Bundespolizei zieht Bilanz nach AfD-Bundesparteitag in Erfurt
Erfurt (ots/red.)
Der Einsatz der Bundespolizeiinspektion Erfurt anlässlich des 17. Bundesparteitages der Alternative für Deutschland in Erfurt war von starken bahnseitigen An- und Abreisen geprägt.
Nach Angaben der Bundespolizei reisten vor allem Teilnehmer des Gegenprotestes mit der Bahn an und ab.
Parallel zum Beginn der Thüringer Sommerferien und dem Pendlerverkehr wurden ab Freitag zunehmende Reisendenströme im Erfurter Hauptbahnhof festgestellt. Besonders am Samstagvormittag kam es zu Spitzen mit mehreren tausend Bahnreisenden.
Rückreisephase begann am Samstagnachmittag
Die Rückreisephase begann am Samstagnachmittag. Veranstaltungsteilnehmer begaben sich bis in die späten Abendstunden mit Zügen des Nah- und Fernverkehrs wieder zu ihren Ausgangsorten.
Die Bundespolizei bestätigte, dass zahlreiche bahnreisende Veranstaltungsteilnehmer aus allen Teilen der Bundesrepublik nach Erfurt gefahren waren. Schwerpunkte beim Nutzungsverhalten lagen auf den Strecken Erfurt – Berlin, Erfurt – Göttingen und Erfurt – Leipzig.

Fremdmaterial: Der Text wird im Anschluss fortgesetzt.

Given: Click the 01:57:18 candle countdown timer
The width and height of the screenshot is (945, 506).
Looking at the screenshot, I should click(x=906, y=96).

Keine Verletzten bei Bundespolizei-Einsatz
Der personell und materiell verstärkten Bundespolizeiinspektion Erfurt gelang es nach eigenen Angaben, Gefahren für Bahnreisende und Bahninfrastruktur abzuwehren.
Trotz teilweise unterschiedlicher politischer Lager, die auch auf Reisewegen getrennt wurden, wurden im Rahmen der bundespolizeilichen Einsatzmaßnahmen keine Personen verletzt. Auch auf Seiten der eingesetzten Bundespolizisten gab es keine Verletzten.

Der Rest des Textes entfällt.